Thermal-hydraulic aspects of CAREM reactor

D. F. Delmastro

Centro Atomico Bariloche,

San Carlos de Bariloche, Argentina

Abstract. CAREM is an innovative reactor with an integrated self-pressurized primary system, developed by Argentina. The primary system coolant circulation is of natural circulation type and several passive safety systems are included. The thermal-hydraulic behavior of CAREM reactor was study using generic numerical codes. Several transients and accidental situations were analyzed. A High Pressure Natural Convection Loop was constructed and operated to produce data in order to verify the thermal hydraulic tools used to design CAREM reactor, mainly its dynamical response. This is accomplished by the validation of the calculation procedures and codes for the rig working in states that are very close to the operating states of CAREM reactor. Several dynamical experiments were performed and new ones are planned. The data obtained is being used to test our numerical procedures and codes. In this paper an overview of the thermal-hydraulic aspects of CAREM reactor is presented. The analytical dynamical studies and experimental facility, studies and results are briefly presented.

1. INTRODUCTION

The CAREM nuclear power plant design is based on a light water integrated reactor.

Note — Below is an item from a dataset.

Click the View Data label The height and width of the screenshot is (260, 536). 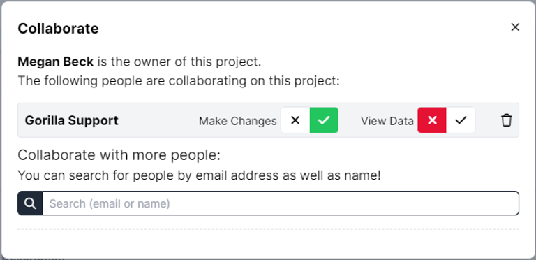click(387, 121)
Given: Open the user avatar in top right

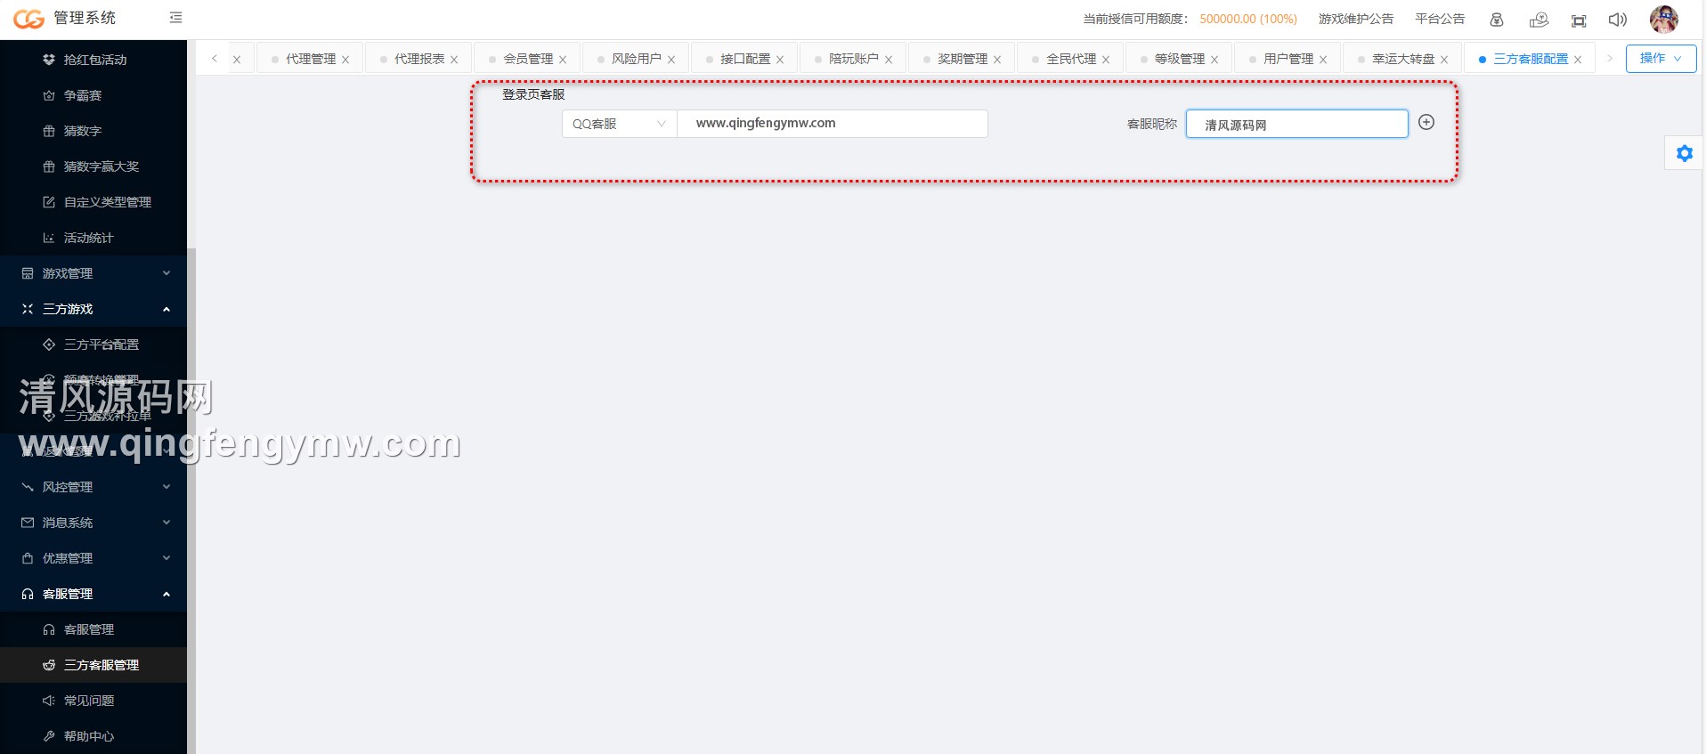Looking at the screenshot, I should pos(1663,19).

The whole high-energy primary system, core, steam generators, primary coolant and steam dome, is contained inside a single pressure vessel.

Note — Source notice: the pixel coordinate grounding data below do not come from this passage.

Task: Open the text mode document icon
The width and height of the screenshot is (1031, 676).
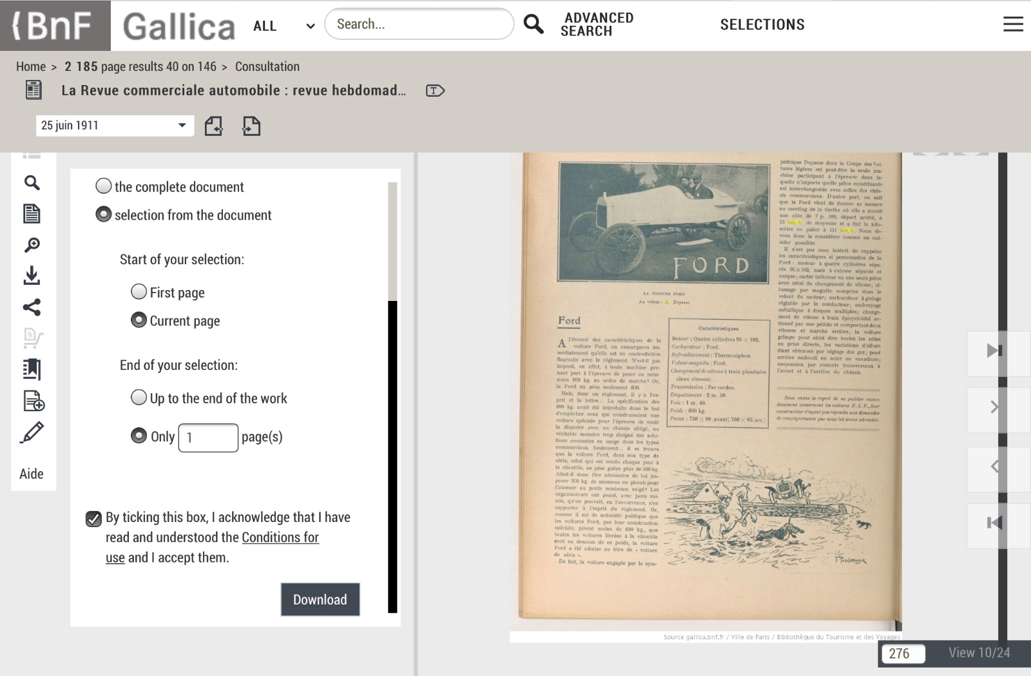Action: 32,214
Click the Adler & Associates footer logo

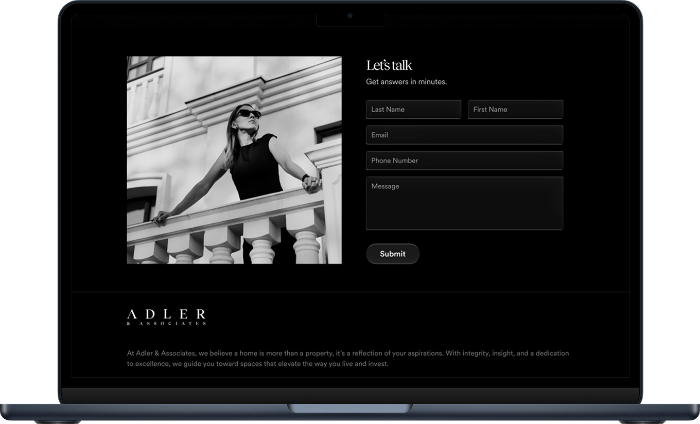click(166, 314)
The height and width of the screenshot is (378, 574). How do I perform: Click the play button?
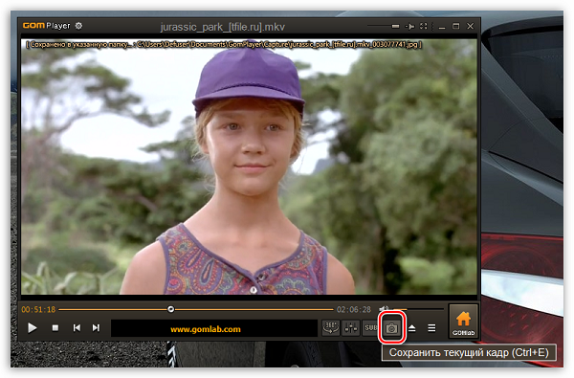coord(33,328)
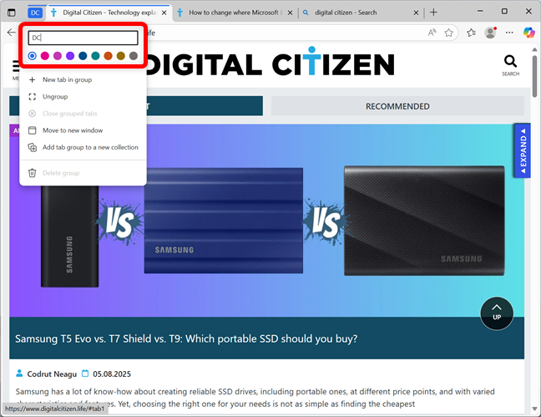The width and height of the screenshot is (541, 417).
Task: Choose the pink tab group color
Action: [45, 56]
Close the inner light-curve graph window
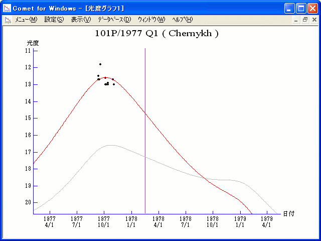 [x=314, y=20]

The flow rate in the reactor primary systems is achieved by natural circulation. Figure 1 shows a diagram of the natural circulation of the coolant in the primary system. Water enters the core from the lower plenum. After been heated the coolant exits the core and flows up through the riser to the upper dome. In the upper part, water leaves the riser through lateral windows to the external region. Then it flows down through modular steam generators, decreasing it enthalpy. Finally, the coolant exits the steam generators and flows down through the down-comer to the lower plenum, closing the circuit. The driving forces obtained by the differences in the density along the circuit are balanced by the friction and form losses, producing the adequate flow rate in the core in order to have the sufficient thermal margin to critical phenomena. Reactor coolant natural convection is produced by the location of the steam generators above the core. Coolant acts also as moderator.

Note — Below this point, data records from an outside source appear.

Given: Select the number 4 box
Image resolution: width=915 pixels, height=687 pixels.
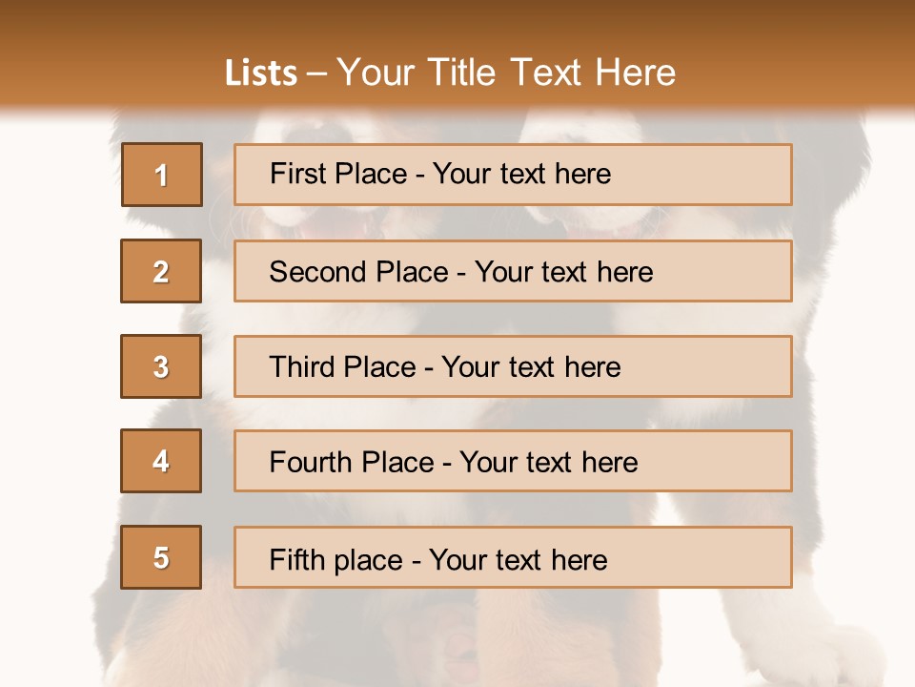Looking at the screenshot, I should (x=161, y=461).
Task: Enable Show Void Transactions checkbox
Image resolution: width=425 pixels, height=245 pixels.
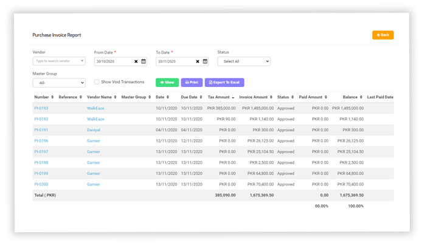Action: 97,82
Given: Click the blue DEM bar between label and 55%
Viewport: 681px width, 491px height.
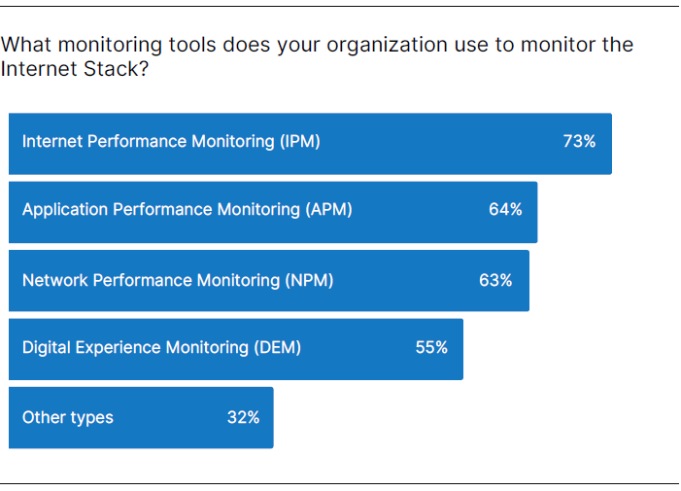Looking at the screenshot, I should coord(358,348).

Self-pressurisation of the primary system in the steam dome is the result of the liquid-vapour equilibrium. The large volume of the integral pressuriser also contributes to the damping of eventual pressure perturbations. Due to self-pressurisation, bulk temperature at core outlet corresponds to saturation temperature at primary pressure. Heaters and sprinkles typical of conventional PWR’s are thus eliminated.